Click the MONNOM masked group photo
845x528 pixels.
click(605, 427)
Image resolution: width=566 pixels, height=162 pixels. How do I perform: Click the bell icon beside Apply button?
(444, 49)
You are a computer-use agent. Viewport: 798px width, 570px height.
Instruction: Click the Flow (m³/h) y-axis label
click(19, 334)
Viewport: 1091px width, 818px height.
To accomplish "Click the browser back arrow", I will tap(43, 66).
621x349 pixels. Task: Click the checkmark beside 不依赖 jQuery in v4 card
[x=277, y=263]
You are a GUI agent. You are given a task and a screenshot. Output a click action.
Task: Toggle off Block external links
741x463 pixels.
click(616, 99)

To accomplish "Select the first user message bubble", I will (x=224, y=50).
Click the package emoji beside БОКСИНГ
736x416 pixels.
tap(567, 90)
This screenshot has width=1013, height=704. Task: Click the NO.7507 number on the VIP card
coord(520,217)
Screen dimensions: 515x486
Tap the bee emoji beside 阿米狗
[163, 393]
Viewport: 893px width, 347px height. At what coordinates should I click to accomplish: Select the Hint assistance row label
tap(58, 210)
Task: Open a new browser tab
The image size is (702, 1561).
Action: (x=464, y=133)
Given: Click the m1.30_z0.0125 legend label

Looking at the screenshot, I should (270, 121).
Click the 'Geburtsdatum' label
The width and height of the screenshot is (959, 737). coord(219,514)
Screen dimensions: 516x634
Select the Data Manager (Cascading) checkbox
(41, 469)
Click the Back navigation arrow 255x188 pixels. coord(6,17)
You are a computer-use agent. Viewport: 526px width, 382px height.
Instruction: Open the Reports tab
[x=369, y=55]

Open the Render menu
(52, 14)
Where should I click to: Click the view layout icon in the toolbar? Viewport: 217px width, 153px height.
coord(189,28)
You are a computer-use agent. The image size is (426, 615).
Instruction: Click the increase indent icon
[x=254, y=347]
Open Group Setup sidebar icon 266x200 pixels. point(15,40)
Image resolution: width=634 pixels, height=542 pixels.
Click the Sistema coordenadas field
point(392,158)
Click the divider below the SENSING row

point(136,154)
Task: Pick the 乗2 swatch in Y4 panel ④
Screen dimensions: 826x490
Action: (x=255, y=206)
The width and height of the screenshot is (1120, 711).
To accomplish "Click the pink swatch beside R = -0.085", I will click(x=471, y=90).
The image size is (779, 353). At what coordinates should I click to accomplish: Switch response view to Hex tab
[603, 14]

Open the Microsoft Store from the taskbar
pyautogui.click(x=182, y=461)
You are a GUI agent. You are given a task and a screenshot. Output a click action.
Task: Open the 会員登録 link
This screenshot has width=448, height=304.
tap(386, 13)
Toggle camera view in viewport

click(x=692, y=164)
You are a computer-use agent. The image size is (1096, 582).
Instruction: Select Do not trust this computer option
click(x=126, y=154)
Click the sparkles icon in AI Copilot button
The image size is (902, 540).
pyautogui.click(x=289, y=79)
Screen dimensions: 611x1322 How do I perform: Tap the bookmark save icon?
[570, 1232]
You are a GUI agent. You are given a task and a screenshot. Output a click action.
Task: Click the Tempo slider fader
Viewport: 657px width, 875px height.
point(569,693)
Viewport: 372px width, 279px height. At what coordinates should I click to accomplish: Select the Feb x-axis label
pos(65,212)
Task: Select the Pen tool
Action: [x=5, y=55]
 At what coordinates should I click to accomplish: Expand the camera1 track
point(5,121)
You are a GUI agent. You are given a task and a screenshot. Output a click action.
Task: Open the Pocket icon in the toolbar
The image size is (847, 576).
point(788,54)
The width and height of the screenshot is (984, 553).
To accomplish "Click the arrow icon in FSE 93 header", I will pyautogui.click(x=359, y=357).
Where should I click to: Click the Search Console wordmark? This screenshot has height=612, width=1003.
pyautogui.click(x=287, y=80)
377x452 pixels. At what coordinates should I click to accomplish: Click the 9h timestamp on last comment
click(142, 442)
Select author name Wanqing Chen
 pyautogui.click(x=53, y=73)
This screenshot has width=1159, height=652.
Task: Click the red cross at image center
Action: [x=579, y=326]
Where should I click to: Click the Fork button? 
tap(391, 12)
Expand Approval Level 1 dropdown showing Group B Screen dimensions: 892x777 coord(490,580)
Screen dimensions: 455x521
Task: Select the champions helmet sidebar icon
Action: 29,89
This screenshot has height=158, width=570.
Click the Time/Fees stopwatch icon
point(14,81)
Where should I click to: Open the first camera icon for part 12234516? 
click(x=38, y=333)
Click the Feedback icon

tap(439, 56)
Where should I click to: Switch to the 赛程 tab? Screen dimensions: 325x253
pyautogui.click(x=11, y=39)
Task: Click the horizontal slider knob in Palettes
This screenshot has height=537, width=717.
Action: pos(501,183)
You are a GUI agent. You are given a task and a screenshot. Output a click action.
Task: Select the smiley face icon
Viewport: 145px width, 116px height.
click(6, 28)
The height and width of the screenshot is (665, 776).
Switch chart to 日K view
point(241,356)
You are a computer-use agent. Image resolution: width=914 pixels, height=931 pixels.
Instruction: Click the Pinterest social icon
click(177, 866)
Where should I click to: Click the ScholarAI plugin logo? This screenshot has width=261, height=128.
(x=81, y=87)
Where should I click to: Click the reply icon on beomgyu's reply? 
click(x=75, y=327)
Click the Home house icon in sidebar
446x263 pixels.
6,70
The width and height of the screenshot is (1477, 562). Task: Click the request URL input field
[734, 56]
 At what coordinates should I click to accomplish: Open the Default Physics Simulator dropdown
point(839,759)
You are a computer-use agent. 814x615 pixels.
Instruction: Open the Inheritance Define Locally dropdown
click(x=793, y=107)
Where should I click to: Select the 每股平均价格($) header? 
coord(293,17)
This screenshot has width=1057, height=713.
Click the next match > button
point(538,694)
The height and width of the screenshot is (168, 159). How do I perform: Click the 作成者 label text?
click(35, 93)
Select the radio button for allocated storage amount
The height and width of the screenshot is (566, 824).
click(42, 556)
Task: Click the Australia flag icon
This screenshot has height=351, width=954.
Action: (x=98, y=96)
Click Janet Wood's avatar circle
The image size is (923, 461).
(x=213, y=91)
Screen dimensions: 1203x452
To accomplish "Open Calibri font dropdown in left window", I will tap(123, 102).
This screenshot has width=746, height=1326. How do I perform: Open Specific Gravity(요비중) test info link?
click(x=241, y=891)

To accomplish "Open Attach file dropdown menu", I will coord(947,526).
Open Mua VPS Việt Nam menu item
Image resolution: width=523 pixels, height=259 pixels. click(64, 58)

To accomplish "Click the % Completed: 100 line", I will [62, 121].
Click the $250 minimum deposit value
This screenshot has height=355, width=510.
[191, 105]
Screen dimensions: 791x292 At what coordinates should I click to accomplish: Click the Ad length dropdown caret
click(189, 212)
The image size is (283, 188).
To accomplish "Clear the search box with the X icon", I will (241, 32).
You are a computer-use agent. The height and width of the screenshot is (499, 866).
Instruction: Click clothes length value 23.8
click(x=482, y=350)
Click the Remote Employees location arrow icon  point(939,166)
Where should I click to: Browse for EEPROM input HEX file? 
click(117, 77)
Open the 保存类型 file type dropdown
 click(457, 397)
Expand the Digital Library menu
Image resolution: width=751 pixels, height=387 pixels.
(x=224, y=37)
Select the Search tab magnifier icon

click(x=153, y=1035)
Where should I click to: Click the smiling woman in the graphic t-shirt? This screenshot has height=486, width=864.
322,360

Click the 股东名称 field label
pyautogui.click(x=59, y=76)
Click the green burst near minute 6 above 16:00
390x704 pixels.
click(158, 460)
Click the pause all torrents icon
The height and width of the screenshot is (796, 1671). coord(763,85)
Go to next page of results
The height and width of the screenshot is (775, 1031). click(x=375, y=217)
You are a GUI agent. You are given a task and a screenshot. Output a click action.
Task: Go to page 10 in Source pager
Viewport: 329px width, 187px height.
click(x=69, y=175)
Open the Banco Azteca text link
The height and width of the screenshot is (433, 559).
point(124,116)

**TASK ITEM:** Show all lines from the data that contain "browser".

**THE COMPLETED TASK:**
To accomplish "Click the browser back arrow", I will tap(43, 66).
Task: Open a new browser tab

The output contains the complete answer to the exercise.